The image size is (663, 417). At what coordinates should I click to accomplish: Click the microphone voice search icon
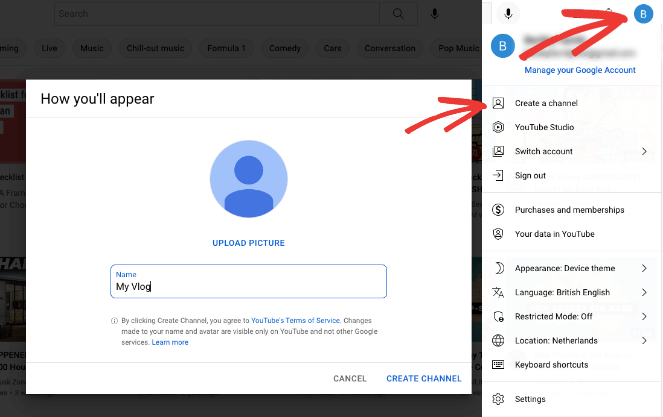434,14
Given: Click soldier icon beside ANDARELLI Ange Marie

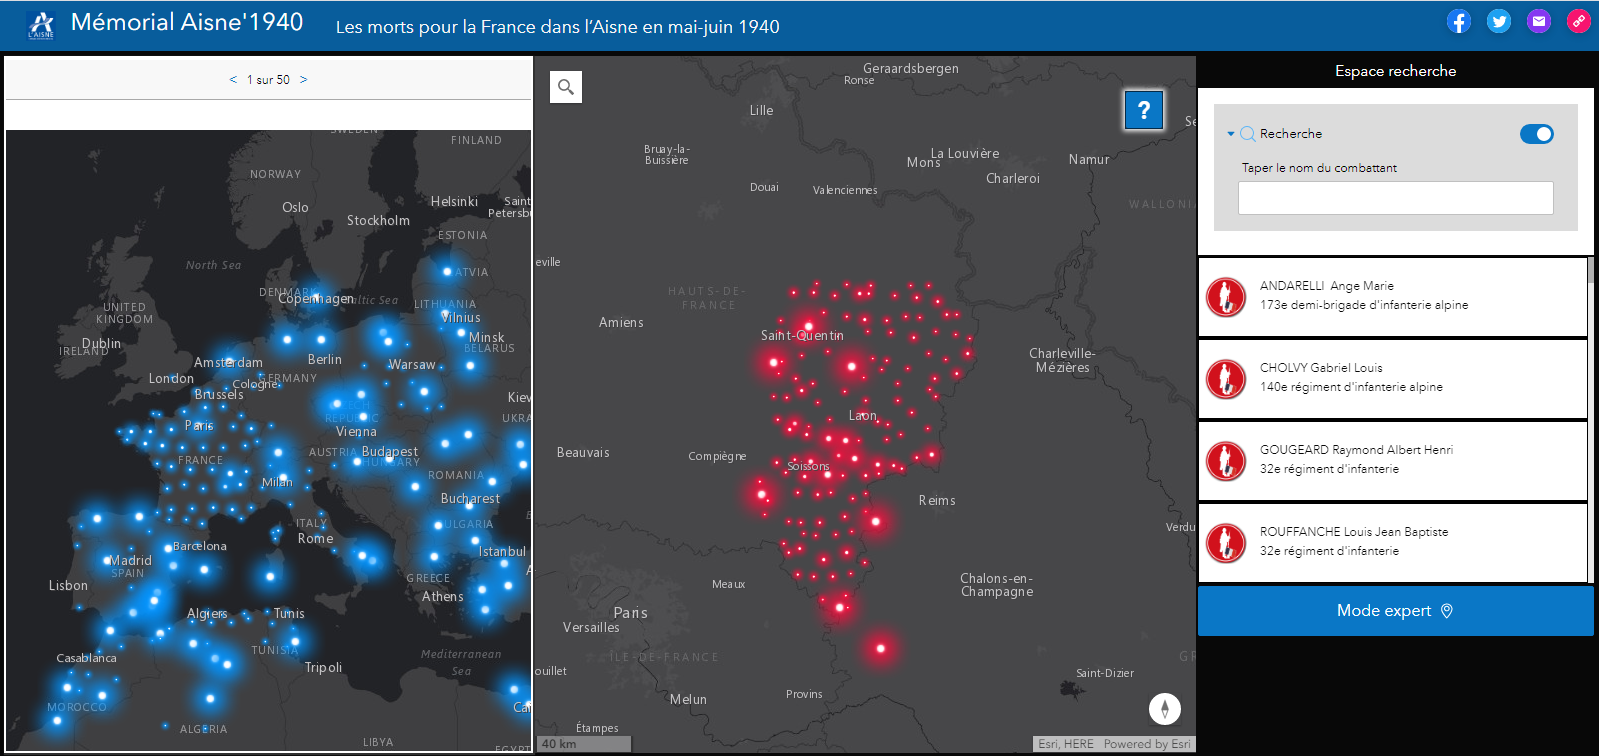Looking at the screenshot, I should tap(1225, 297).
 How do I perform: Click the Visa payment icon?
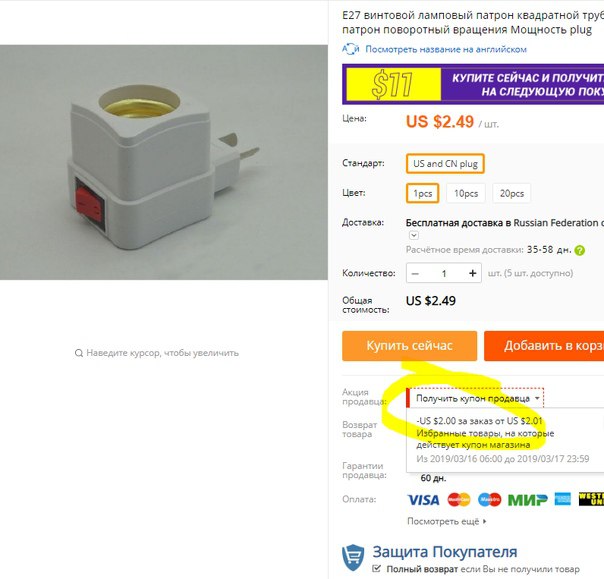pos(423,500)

__Written instruction__. Render each nonblank line of the material above as one string in a JSON list, leaving the pictures out.

__Response to the exercise__.
[
  "The image size is (663, 417). At what coordinates should I click to accomplish: Click the microphone voice search icon",
  "434,14",
  "Given: Click soldier icon beside ANDARELLI Ange Marie",
  "Looking at the screenshot, I should tap(1225, 297).",
  " How do I perform: Click the Visa payment icon?",
  "pos(423,500)"
]